* WHAT YOU NEED TO DO
Please find the lines in the following records that hold "Split", and copy them.

Data entries
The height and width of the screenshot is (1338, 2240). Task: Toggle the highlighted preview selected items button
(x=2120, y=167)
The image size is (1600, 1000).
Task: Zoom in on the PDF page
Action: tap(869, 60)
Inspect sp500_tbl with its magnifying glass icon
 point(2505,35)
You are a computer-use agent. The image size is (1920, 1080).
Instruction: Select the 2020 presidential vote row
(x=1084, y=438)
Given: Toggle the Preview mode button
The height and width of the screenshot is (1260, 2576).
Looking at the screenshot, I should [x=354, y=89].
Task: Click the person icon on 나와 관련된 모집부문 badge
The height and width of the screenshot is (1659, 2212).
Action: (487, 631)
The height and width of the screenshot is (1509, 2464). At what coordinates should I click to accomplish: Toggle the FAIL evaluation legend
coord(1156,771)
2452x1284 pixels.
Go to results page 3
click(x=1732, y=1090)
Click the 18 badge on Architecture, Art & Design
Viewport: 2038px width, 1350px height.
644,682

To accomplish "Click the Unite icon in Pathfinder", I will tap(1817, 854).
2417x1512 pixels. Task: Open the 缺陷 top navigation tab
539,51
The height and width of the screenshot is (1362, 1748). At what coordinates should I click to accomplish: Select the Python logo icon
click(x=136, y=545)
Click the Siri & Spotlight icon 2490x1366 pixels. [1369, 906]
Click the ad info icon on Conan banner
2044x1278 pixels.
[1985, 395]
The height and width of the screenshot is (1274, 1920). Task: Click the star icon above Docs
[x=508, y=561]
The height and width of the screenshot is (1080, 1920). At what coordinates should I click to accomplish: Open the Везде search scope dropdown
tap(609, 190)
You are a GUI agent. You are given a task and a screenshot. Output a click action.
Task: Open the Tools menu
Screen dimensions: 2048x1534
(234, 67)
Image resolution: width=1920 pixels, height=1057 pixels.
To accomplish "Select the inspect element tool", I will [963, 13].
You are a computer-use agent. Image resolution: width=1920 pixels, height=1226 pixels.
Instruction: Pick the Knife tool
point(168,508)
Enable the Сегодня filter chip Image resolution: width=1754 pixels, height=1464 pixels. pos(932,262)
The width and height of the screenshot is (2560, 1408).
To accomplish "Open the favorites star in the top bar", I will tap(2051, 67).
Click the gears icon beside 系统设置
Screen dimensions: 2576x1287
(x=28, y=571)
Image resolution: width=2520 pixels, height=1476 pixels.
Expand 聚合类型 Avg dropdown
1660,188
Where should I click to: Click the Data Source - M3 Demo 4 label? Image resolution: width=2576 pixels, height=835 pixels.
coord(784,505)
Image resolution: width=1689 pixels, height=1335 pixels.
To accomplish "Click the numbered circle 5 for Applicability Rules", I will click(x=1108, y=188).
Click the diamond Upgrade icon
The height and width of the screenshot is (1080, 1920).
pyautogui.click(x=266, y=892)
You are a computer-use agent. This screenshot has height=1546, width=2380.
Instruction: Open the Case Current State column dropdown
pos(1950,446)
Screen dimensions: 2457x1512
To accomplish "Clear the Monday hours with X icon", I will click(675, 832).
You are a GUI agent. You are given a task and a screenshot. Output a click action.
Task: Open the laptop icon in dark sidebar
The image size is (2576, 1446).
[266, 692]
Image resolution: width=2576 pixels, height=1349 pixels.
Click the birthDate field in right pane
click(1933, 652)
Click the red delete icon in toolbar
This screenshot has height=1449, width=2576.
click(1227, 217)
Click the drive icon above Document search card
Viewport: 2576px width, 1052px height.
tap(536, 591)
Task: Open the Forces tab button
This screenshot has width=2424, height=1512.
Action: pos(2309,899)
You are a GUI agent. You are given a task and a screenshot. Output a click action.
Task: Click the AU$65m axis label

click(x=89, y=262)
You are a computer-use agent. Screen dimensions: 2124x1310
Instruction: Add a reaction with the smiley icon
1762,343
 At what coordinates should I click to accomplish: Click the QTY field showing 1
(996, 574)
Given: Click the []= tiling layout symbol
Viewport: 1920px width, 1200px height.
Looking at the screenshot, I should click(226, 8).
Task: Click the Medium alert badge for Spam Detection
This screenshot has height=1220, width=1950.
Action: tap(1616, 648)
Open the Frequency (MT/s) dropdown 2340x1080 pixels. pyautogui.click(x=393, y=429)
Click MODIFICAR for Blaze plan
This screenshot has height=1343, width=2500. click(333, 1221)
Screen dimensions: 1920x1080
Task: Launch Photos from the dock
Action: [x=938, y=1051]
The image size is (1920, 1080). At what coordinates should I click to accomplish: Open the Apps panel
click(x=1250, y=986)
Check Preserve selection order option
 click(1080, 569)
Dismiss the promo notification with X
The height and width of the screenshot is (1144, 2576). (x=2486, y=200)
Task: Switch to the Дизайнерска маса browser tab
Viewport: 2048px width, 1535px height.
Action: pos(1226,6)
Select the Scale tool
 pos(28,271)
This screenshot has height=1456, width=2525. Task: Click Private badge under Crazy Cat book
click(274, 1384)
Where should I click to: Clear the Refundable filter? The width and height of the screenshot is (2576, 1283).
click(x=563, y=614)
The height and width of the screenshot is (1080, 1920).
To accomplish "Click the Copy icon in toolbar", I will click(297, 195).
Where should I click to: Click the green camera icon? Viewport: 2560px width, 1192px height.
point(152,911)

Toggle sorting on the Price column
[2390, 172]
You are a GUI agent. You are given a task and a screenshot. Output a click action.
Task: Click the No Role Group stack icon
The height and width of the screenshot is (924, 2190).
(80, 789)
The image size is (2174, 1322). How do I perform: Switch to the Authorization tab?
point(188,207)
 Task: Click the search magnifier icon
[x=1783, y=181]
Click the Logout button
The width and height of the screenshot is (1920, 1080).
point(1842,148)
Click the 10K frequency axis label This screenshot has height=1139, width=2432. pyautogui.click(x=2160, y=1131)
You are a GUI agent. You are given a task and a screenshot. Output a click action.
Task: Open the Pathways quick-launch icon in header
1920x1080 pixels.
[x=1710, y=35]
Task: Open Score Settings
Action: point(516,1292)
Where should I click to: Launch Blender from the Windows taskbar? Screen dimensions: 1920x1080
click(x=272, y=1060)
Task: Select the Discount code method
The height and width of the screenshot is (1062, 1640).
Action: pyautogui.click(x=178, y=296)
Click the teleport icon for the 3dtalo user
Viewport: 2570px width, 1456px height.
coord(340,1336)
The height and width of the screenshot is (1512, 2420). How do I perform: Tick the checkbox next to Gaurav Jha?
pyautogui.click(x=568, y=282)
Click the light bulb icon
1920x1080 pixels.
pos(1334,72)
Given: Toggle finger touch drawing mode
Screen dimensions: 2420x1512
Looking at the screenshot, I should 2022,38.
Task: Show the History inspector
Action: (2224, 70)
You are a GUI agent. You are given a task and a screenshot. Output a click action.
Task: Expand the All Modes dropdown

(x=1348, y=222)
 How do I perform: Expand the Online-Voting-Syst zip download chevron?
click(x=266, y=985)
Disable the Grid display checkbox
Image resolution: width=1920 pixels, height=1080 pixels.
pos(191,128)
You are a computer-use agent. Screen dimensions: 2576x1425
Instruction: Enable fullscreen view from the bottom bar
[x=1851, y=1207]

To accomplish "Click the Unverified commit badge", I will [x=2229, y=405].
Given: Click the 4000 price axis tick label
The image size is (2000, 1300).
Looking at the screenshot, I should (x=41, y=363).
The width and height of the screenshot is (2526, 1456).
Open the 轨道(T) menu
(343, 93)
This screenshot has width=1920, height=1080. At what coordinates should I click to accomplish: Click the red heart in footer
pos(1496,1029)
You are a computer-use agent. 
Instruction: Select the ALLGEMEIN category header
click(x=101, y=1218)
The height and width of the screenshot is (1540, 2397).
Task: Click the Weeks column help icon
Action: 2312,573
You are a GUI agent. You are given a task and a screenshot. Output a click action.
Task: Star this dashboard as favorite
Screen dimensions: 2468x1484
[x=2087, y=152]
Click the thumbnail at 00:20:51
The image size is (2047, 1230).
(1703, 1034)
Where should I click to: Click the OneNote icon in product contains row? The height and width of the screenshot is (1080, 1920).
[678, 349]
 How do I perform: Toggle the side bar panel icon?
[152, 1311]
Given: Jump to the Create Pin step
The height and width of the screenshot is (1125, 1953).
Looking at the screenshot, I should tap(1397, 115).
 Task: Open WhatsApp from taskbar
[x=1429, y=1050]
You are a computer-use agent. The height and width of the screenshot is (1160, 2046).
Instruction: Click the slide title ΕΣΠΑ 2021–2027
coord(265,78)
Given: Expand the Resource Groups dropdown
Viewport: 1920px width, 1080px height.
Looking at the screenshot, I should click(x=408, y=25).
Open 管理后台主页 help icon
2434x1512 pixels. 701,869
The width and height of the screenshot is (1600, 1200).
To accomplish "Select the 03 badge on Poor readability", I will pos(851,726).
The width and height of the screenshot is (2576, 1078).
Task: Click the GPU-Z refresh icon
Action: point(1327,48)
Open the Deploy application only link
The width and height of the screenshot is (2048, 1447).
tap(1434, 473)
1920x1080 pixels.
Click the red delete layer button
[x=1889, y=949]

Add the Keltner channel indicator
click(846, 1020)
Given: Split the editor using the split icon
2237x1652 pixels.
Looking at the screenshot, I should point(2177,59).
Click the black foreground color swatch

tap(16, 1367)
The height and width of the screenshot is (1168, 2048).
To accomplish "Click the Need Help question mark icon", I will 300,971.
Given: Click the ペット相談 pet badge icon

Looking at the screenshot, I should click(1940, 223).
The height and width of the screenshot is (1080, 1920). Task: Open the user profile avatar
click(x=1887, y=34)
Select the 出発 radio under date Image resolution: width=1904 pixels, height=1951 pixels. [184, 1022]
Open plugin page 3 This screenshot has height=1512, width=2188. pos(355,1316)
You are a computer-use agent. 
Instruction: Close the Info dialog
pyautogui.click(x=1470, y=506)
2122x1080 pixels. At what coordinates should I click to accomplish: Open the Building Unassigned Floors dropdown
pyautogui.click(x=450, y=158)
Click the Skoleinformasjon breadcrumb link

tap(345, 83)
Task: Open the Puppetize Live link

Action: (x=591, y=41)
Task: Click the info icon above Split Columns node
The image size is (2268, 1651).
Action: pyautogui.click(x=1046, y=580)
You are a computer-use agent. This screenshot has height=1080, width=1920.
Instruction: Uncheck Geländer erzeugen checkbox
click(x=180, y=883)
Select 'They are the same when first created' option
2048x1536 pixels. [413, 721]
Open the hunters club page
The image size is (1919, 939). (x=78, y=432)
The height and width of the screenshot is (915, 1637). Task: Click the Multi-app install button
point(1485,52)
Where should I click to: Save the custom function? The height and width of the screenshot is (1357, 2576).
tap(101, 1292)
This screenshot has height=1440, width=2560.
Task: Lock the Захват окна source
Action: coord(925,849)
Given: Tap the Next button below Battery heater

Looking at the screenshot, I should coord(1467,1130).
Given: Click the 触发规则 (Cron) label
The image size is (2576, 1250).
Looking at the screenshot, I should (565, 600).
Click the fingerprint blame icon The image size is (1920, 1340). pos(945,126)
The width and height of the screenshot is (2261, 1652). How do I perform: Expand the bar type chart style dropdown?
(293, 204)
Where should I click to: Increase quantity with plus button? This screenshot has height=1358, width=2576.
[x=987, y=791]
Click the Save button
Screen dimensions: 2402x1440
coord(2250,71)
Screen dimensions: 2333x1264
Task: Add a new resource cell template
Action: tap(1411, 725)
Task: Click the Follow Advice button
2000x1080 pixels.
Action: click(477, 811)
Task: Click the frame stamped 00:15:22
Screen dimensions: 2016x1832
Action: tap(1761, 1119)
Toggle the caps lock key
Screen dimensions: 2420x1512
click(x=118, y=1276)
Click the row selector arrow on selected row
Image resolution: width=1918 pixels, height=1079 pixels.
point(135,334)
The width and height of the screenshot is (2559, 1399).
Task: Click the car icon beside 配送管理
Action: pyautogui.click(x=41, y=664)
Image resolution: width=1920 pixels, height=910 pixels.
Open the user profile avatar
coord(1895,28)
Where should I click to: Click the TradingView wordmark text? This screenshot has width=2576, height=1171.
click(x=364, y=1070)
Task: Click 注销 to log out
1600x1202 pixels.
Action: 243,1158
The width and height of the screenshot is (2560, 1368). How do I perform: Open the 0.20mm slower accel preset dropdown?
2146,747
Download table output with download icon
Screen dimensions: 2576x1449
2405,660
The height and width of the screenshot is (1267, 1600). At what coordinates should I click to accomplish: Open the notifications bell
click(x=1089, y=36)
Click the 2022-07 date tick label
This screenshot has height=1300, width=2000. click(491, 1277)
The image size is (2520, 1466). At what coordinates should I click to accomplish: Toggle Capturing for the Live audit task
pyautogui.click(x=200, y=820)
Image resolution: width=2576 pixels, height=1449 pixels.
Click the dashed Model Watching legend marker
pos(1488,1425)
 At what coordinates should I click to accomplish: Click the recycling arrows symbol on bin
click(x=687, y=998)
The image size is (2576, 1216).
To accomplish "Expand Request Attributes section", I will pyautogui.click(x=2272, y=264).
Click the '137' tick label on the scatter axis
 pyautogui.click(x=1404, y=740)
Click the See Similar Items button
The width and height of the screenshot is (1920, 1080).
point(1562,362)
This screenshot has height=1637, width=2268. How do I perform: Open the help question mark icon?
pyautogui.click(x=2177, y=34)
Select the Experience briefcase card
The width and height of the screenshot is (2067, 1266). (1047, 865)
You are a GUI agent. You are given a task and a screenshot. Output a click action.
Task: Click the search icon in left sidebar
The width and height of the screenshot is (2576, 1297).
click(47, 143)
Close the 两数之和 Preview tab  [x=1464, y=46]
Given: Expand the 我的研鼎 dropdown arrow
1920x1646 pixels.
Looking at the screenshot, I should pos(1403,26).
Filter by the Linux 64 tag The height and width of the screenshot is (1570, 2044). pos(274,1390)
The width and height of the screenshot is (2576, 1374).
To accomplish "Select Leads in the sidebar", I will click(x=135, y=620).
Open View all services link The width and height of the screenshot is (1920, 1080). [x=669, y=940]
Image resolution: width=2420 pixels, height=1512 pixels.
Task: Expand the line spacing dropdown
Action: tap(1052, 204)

* OUTPUT FOR THIS TASK
Given: Split the editor using the split icon
Task: Click the info icon above Split Columns node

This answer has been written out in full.